No one ever accused Suzanne of being subtle, not the shuttle driver who took her to the airport, the woman she was in line with at the grocery store yesterday and certainly not her audiences. Subtle, she is not.
After 25 years of groundbreaking, stereotype-shattering and brutally honest comedy, she’s not about to start pulling punches now.
The kid from Amish Country who began her comedy career on a dare is celebrating a quarter century of out, open, no-holds-barred comedy.
Suzanne tells the truth. The truth is life is funny, especially when it’s fermented in Suzanne’s mind.

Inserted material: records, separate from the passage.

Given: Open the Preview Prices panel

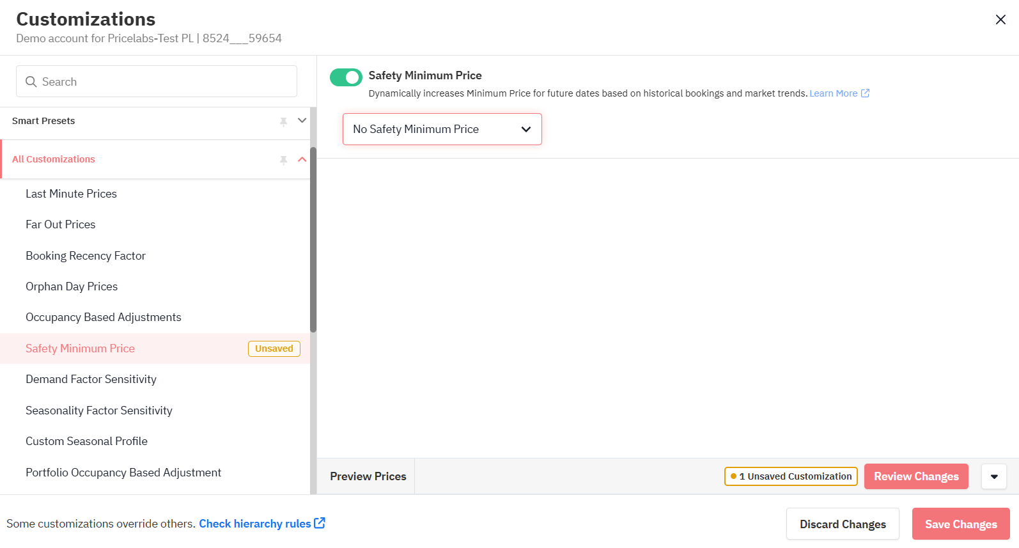Looking at the screenshot, I should (x=368, y=476).
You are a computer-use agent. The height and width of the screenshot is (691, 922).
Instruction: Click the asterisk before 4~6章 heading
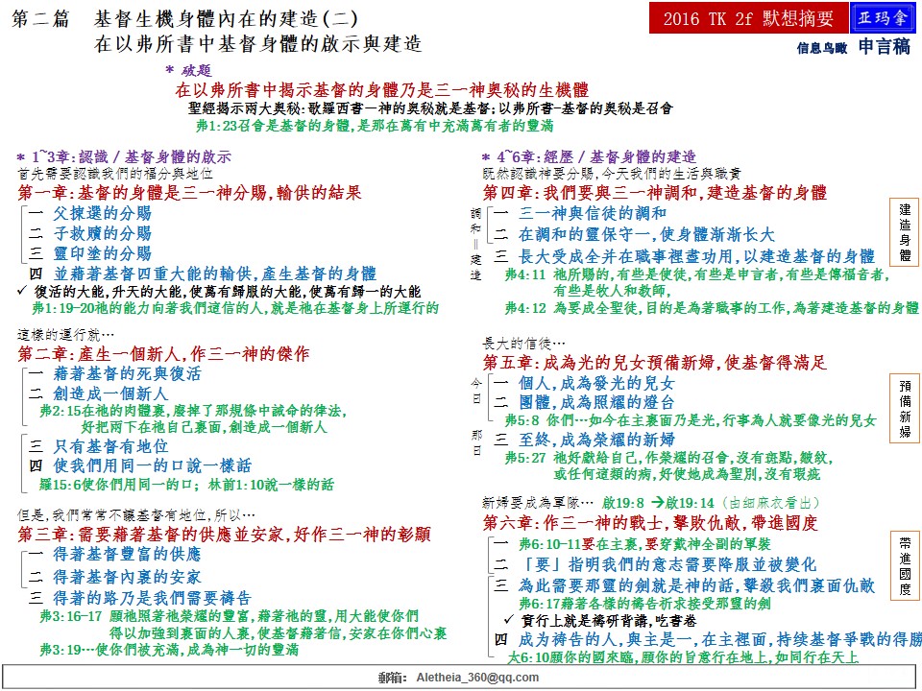[x=487, y=157]
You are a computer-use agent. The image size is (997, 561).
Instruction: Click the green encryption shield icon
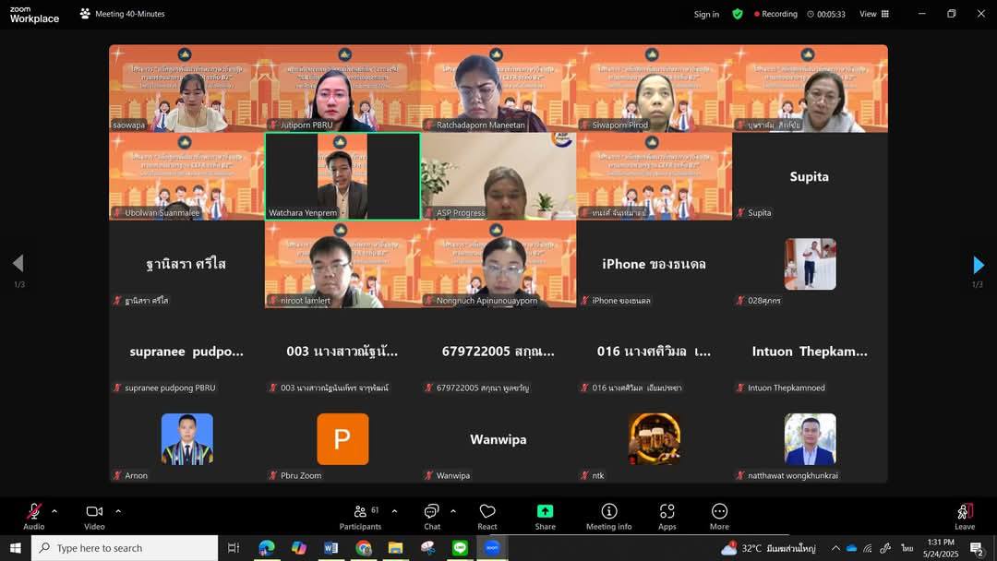738,14
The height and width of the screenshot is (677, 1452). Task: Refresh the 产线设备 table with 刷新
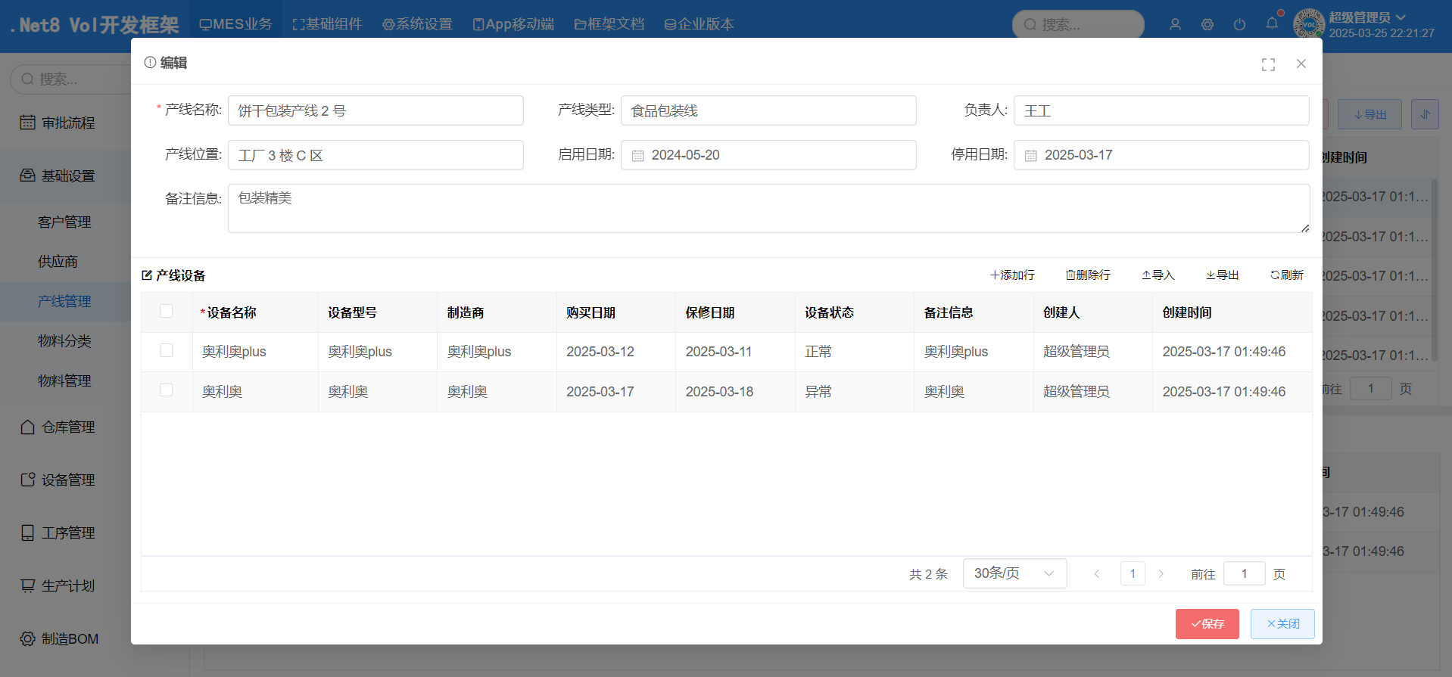[x=1286, y=275]
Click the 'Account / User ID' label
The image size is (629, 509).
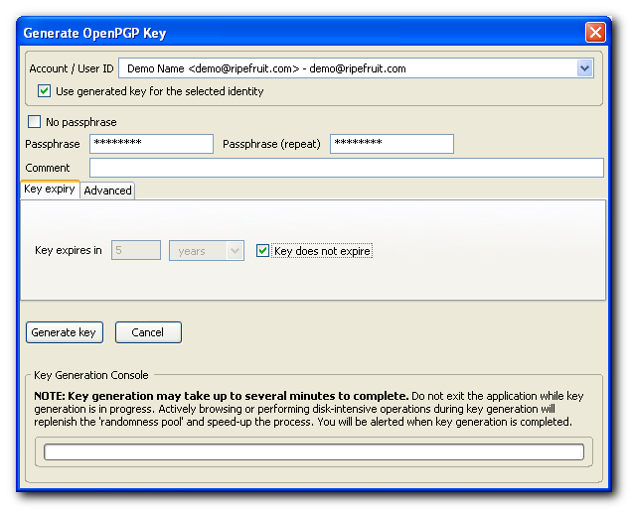(x=71, y=68)
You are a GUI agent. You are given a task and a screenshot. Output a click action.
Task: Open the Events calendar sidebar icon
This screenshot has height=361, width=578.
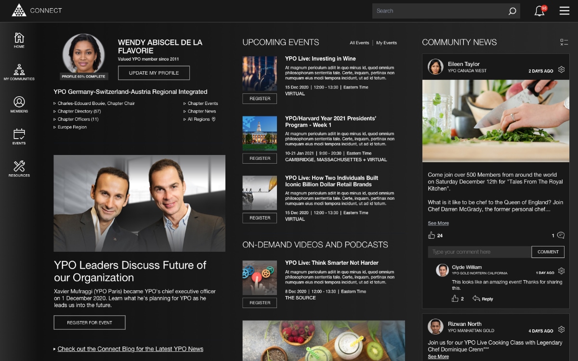[x=19, y=135]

That’s why she could never be in the closet, making her a trailblazer when she started doing stand-up in the 1990s. She was the first openly lesbian comedian with an HBO Special and the first openly lesbian comedian on “Late Night with David Letterman.”
Heck, she was on Sally Jesse Raphael in 1991 on a show called “Breaking the Lesbian Stereotype…Lesbians Who Don’t Look Like Lesbians.” From “OMG, a lesbian has long hair and wears make up” to “I went to Helen and Jane’s wedding last weekend,” that’s how far we’ve come in the 25 years Suzanne has been telling her truth to audiences all over the world. Some of that is certainly thanks to her candor, courage and charisma.
Suzanne never does the same show twice. She can’t. She doesn’t write anything down. She charges boldly onto the stage and what happens is always a mystery and a delight.